Topic modelling is a statistical method for grouping large sets of texts by the themes they discuss. Instead of pre-defining categories, an unsupervised algorithm looks for words that frequently occur together and clusters them into “topics”. Each topic is summarised with a short label drawn from its most representative terms (e.g., mosquée – inauguration – construction – vendredi).
How it works (three quick steps)
- Prepare the texts: Items are OCR’d and lightly cleaned—for example, common function words are removed and words are reduced to their base forms (lemmatisation).
- Group similar items: The system creates a compact numerical representation of each text, compares these representations, and groups items that use similar language into topics.

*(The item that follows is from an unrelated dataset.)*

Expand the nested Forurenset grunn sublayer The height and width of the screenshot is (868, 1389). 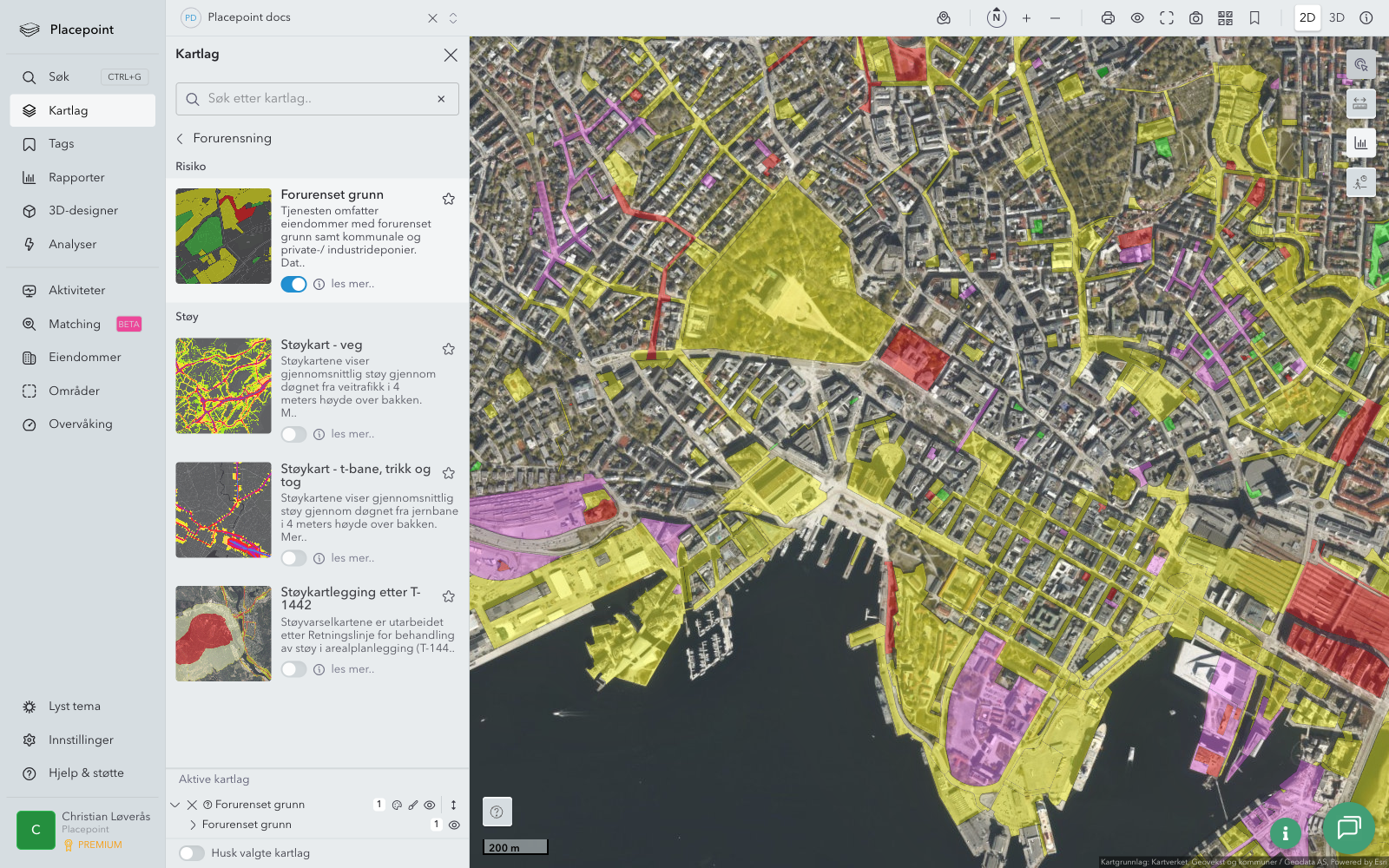pos(193,825)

- Label and score: Each group receives a human-readable label from its top terms. Every item then gets:
- a topic ID (the group it best matches),
- a label (the topic’s top words), and
- a fit score indicating how strongly it belongs. Some items do not fit any group confidently; these appear as unassigned/outliers.
What you can do here
- Browse by theme: Jump straight to topics such as pilgrimage, mosque building, religious education, student associations, or women’s organisations.
- Trace patterns: See which themes are most common, how they vary by country or source, and how attention to an issue changes over time.
- Open the evidence: Each topic links to the underlying articles, with dates and publication details.
How to read the results (good practice)
- Topics are guides, not verdicts. They reflect recurring word patterns rather than editorial categories. Always click through to the documents.
- Labels are shorthand. They summarise the top terms and are necessarily approximate.
- Data quality matters. OCR noise, spelling variants, and uneven coverage across countries or years can shape clusters. Consequently, very small or very broad topics may split or merge when the model is refreshed.
Methods note
IWAC uses an unsupervised, algorithmic workflow. For French-language items, each text is first converted into a compact numerical summary using CamemBERT (a French language model). The system then compares these summaries to group texts that use similar language and assigns each item a dominant topic with a strength score. No predefined categories are used. Metadata such as country or date supports filtering and visualising results—it does not create the topics.